British foreign secretary Dominic Raab also called for Navalny to be freed along with “all of the peaceful protesters and journalists arrested over the last two weeks.”

At least 10 diplomats observed the hearing.

Navalny’s lawyers said they would appeal the verdict and complain to the Council of Europe.

The Kremlin has dismissed the alarm among U.S. and European leaders over the August poisoning with a nerve agent similar to the Soviet-era Novichok. Russia refused to open a criminal case, and it has suggested that if Navalny was indeed poisoned, it could have happened in Germany.

Navalny said the penal service was “deceiving everybody” in its claims he failed to meet his probation obligations, stating he was in a coma after his poisoning and then was being treated in Germany. He said he sent documents to the penal service informing it of his whereabouts.

At one point, he questioned the Federal Penitentiary Service official himself, smirking as he asked him: “Comrade captain, do you respect President Vladimir Vladimirovich Putin?”

“Putin said on live television that thanks to him, I’d been sent to Germany for treatment, so how did you not know where I was?”

Because Navalny previously spent roughly 10 months under house arrest connected to this case, that counts as time served toward the court’s three-year, six-month sentence — as does Navalny’s past two weeks in a Moscow pretrial detention center.

At times during the hearing, Navalny glanced over to his wife and smiled.
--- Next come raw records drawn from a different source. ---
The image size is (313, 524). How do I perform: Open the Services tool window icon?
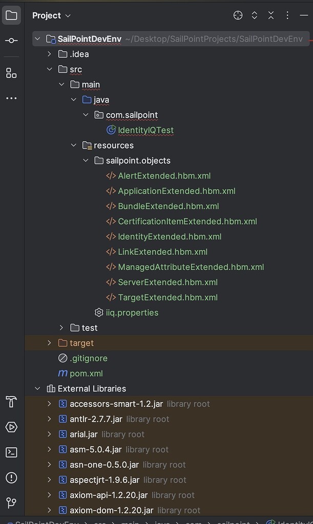(11, 427)
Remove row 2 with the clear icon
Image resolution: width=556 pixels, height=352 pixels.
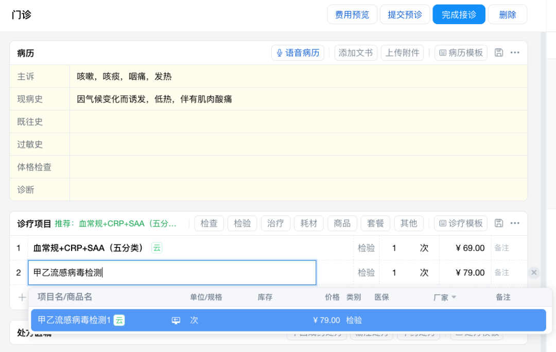[534, 273]
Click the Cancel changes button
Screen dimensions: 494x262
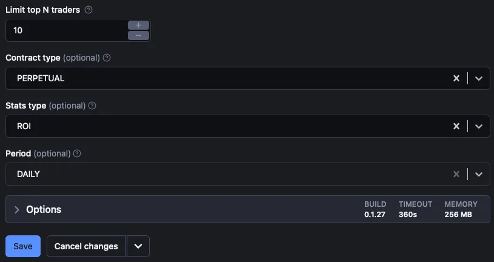click(x=86, y=246)
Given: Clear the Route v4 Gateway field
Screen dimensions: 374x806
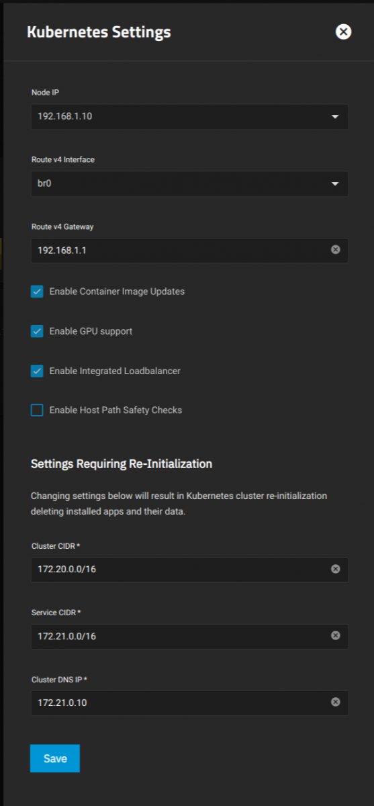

When the court dismissed for a two-hour lunch break, he jokingly asked whether someone could bring him McDonald’s takeout.

Outside the court, hundreds of Navalny’s supporters crowded the sidewalks.

“What’s happening to Alexei now is beyond all limits,” said Eduard Mikhalevich, 37, a social worker who never participated in any protest until Jan. 23, when he joined tens of thousands of protesting Russians in more than 100 cities calling for Navalny’s freedom.

The Kremlin has said that the crackdown was appropriate and that the protests were led by “hooligans and provocateurs.”

But a new protest generation — largely young people, many of whom have never protested before — appears to have shaken the government.

Navalny has been exposing government corruption for more than a decade, but his latest effort, a viral video “Putin’s Palace: History of the World’s Largest Bribe,” which has garnered more than 106 million views on YouTube, appears to have struck a nerve with the Kremlin. Its allegation that a vast palace was built for Putin on the Black Sea undercuts the president’s image as a conservative traditionalist with the nation’s interests at heart.

Arkady Rotenberg, an oligarch under U.S. sanctions as a member of Putin’s inner circle, says that he has owned the palace for two years and that it will become a hotel.

Navalny’s national network of 40 regional headquarters and his ability to communicate directly with Russians through his popular YouTube channel make him a potent threat. His decision to fly home to Russia after being poisoned, knowing that he faced a likely jail term, has captured the imaginations of many young Russians and drawn an outpouring of support from celebrities, actors, writers, sports figures and bloggers.

Now Navalny is scheduled for release in October 2023, less than six months before Russia will have its next presidential election.